Text passage Block Start
I know some of these points have been mentioned/addressed in other threads
I was disappointed to hear that this would be judged on the total run time (including I/O). I/O consumes 90% of the run time (in my tests) and I've seen it vary from run to run by as much as 100%. Once I found this out, I immediately stopped optimizing my QuickSort and started working on the I/O. I was able to cut the I/O time by 50% (over scanf/printf) but would have preferred to spend that time on the QuickSort where I would have worked on improving memory allocation. It would have been more interesting ... and I think more in the spirit of the contest, but would have had a much smaller payoff.
I hope that the tests will be run multiple times for each submission and that outliers will be discarded. You may wish to consider using a dedicated drive or some form of SSD. I know SSD's are not generally as good at serial access, but they are not prone to fragmentation problems or the mechanical delays assoicated with disks so they should produce a more reliable/repeatable test.
Text passage Block End
Assigned task A: From the post about contest timing, return the passage that starts at "I know some" and ends after "much smaller payoff.", copied word for word.
Assigned task B: In the post about contest timing, what share of the total run time did I/O take in the tests described?
Assigned task C: Write what comes next in the post about contest timing, picking up after its last sentence.
Listed records Block Start
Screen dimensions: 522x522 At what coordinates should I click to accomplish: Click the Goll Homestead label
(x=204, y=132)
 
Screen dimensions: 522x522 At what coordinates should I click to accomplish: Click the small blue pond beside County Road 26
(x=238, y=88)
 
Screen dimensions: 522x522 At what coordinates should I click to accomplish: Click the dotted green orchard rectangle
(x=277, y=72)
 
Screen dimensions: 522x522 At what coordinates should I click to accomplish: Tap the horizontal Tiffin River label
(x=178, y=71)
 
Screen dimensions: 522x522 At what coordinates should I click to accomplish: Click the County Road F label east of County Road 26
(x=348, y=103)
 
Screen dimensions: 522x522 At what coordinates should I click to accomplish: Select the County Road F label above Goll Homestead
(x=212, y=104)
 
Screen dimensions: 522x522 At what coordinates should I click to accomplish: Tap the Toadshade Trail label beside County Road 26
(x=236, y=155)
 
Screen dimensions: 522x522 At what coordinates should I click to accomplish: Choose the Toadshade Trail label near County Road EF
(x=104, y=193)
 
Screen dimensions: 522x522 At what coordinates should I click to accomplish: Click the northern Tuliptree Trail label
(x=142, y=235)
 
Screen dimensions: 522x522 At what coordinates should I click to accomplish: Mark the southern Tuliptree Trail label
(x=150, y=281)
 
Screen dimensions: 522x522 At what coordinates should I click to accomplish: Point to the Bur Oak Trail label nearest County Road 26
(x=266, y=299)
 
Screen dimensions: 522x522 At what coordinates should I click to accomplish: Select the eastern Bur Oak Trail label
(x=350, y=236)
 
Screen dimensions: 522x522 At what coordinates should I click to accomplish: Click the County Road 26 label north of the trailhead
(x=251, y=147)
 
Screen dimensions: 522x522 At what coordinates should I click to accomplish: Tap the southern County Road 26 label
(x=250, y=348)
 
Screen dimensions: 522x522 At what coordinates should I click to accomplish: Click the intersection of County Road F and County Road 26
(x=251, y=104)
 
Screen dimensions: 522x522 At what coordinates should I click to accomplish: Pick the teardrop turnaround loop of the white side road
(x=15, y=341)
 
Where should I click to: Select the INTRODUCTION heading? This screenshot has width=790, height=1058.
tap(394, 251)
Listed records Block End
Answer A:
I know some of these points have been mentioned/addressed in other threads
I was disappointed to hear that this would be judged on the total run time (including I/O). I/O consumes 90% of the run time (in my tests) and I've seen it vary from run to run by as much as 100%. Once I found this out, I immediately stopped optimizing my QuickSort and started working on the I/O. I was able to cut the I/O time by 50% (over scanf/printf) but would have preferred to spend that time on the QuickSort where I would have worked on improving memory allocation. It would have been more interesting ... and I think more in the spirit of the contest, but would have had a much smaller payoff.

Answer B: 90%

Answer C:
I also hope that some of the tests will include ascending and descending sequences, this is often a worst-case for many quicksorts (include the one given as an example).
TBB
It's been years since I've written any C++ (and I haven't missed it). It's fair to say that I'm syntactically challenged. More tbb examples would be great, especially simple ones that isolate a single feature. I wondered if there was a way to tell if the scheduler was already running. I wanted to put code in that would start the scheduler if it wasn't running and terminate it only if I had started it, but I didn't see a way to do
All in all I enjoyed myself and I don't envy y'all the task of running all the tests and reviewing all that code.
Thank you for conducting this contest and I look forward to the results and the future problem sets.